By Karine Kalantarian
Aleksandr Arzumanian, a prominent opposition politician charged with money laundering, remained adamant in denying any wrongdoing and alleging political motives behind his controversial arrest as he spoke to RFE/RL in a maximum-security prison in Yerevan on Tuesday.

“I repeat that I never did anything illicit,” he said. “This is political persecution.”

Arzumanian has been kept in the basement jail of Armenia’s National Security Service for the past three weeks on charges of illegally receiving a large amount of money from Levon Markos, a fugitive Russian businessman of Armenian descent. His arrest came two days after NSS officers of searched his Yerevan apartment and confiscated $55,4000 kept there.

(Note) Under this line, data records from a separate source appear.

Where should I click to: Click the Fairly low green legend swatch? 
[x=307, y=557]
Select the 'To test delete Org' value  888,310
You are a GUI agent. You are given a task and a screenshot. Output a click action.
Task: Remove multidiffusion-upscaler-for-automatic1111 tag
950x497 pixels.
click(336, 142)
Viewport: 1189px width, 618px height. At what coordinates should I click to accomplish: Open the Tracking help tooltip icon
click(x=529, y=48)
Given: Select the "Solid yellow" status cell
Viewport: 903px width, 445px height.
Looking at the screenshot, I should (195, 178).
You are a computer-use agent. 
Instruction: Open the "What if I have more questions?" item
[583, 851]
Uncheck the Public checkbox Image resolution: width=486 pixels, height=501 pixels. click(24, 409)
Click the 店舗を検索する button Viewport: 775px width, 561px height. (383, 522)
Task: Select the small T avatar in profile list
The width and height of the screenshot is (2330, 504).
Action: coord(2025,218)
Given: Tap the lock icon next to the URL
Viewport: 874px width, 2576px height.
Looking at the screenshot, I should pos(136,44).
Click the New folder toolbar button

They also confiscated a comparable amount of cash from the Yerevan apartment of Vahan Shirkhanian, another prominent oppositionist. But unlike Arzumanian, Shirkhanian was not accused of attempting to “legalize revenues obtained by criminal means.”

The two men used to held senior positions in government and now co-ahead the Civil Resistance Movement, a small opposition group campaigning for regime change in the country. They both deny being financed by Markos.

Arzumanian, who had served as Armenia’s foreign minister from 1996-1998, claimed that he was arrested because President Robert Kocharian and Prime Minister Serzh Sarkisian were worried about street protests staged by other opposition groups. “The authorities were in total panic before the elections as the wave of protests was gaining momentum and demonstrations were growing bigger,” he said.

“During the nearly one month that I have been here I have not faced any questions or [investigative] actions. I was simply isolated. They themselves have probably understood that they have no facts,” added the former minister.

Arzumanian’s lawyer, Hovik Arsenian, similarly claimed that a seven-member team of NSS investigators tasked with the case is essentially idle. He said they have failed, in particular, to investigate media reports quoting another ethnic Armenian citizen of Russia as admitting that he is the one who sent the confiscated cash to Arzumanian. The man, identified as Aleksandr Aghazarian, was reported to have revealed his address and offered the NSS to question him.